Comment 4 Michal Fojtik 2020-09-09 08:19:39 UTC
This will be fixed by https://github.com/kubernetes/kubernetes/pull/94589

The fix you referenced Trevor is for KAS operator (during graceful shutdown, controllers that have not started yet because they were waiting for caches to sync received context close which closed the channel the WaitForCacheSync() used which resulted in panic inside that controller.

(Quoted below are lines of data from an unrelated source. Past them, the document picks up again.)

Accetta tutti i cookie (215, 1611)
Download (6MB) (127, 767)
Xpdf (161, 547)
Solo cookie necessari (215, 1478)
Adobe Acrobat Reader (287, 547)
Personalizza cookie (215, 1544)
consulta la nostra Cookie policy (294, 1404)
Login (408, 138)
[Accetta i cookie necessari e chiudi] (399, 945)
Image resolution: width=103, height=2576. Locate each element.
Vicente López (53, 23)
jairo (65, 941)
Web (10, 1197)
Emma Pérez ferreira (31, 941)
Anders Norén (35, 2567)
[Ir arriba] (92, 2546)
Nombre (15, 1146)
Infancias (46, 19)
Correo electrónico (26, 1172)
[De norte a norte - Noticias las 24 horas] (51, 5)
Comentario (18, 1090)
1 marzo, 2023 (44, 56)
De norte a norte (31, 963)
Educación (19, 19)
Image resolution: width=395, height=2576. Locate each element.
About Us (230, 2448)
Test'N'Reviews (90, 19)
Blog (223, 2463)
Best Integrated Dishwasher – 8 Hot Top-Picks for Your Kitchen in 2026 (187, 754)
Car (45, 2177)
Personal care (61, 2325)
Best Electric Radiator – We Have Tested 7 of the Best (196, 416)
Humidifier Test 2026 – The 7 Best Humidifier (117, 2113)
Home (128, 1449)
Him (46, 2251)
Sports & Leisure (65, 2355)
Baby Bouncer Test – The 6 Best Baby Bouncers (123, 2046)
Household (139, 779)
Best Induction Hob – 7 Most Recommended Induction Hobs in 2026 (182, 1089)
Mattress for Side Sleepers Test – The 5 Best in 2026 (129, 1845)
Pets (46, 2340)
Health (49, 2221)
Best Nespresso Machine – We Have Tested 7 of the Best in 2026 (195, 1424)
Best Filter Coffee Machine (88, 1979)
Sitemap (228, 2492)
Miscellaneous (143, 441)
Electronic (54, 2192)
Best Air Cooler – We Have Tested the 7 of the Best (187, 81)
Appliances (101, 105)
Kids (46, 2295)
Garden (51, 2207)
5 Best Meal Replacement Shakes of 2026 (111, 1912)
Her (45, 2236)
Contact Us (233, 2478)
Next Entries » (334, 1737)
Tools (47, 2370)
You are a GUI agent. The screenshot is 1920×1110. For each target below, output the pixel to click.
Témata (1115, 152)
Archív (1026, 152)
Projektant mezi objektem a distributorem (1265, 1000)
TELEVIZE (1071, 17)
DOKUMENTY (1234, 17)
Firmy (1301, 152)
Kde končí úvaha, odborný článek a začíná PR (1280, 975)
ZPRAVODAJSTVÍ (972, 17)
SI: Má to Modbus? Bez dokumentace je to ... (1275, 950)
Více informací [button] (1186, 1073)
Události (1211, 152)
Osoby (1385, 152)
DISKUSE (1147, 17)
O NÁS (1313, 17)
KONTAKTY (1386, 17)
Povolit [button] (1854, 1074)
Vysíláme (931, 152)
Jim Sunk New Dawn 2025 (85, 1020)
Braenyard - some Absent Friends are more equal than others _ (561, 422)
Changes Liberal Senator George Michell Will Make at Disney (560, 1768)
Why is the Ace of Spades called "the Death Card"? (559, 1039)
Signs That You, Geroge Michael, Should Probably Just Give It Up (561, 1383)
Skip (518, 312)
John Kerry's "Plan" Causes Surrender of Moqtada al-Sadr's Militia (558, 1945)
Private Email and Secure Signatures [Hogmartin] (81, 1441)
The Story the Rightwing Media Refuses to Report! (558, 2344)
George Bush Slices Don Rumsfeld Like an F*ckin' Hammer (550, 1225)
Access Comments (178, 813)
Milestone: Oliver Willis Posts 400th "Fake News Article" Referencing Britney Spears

The fix Lukasz is working on is in operand and require backport from upstream.

Comment 8 Venkata Siva Teja Areti 2020-09-15 21:41:18 UTC
*** Bug 1879208 has been marked as a duplicate of this bug. ***

Comment 10 Ke Wang 2020-09-18 11:16:11 UTC
See the search results: https://search.ci.openshift.org/?search=Undiagnosed+panic+detected+in+pod&maxAge=168h&context=2&type=junit&name=&maxMatches=5&maxBytes=20971520&groupBy=job
Matched keywords 'Observed a panic: runtime error: invalid memory address or nil pointer dereference', there are total nine which involves openshift-apiserver_apiserver and openshift-kube-apiserver_kube-apiserver. Some are related to 4.3/4.4/4.5, others are related to indeterminate version,will observe a couple of days about this.

Comment 11 Ke Wang 2020-09-23 02:45:56 UTC
In the past seven days, no longer saw the panic from 4.6 related tests, still existed on 4.3,4.4 and 4.5, here is searching results: https://search.ci.openshift.org/?search=kube-apiserver.log.*Observed+a+panic%3A+runtime+error%3A+invalid+memory+address+or+nil+pointer+dereference&maxAge=168h&context=2&type=junit&name=&maxMatches=5&maxBytes=20971520&groupBy=job.

Comment 13 errata-xmlrpc 2020-10-27 16:37:14 UTC
Since the problem described in this bug report should be
resolved in a recent advisory, it has been closed with a
resolution of ERRATA.

For information on the advisory (OpenShift Container Platform 4.6 GA Images), and where to find the updated
files, follow the link below.

If the solution does not work for you, open a new bug report.

https://access.redhat.com/errata/RHBA-2020:4196

Comment 14 hgomes 2020-11-19 00:58:04 UTC
Do we have a backport for 4.5 on this issue?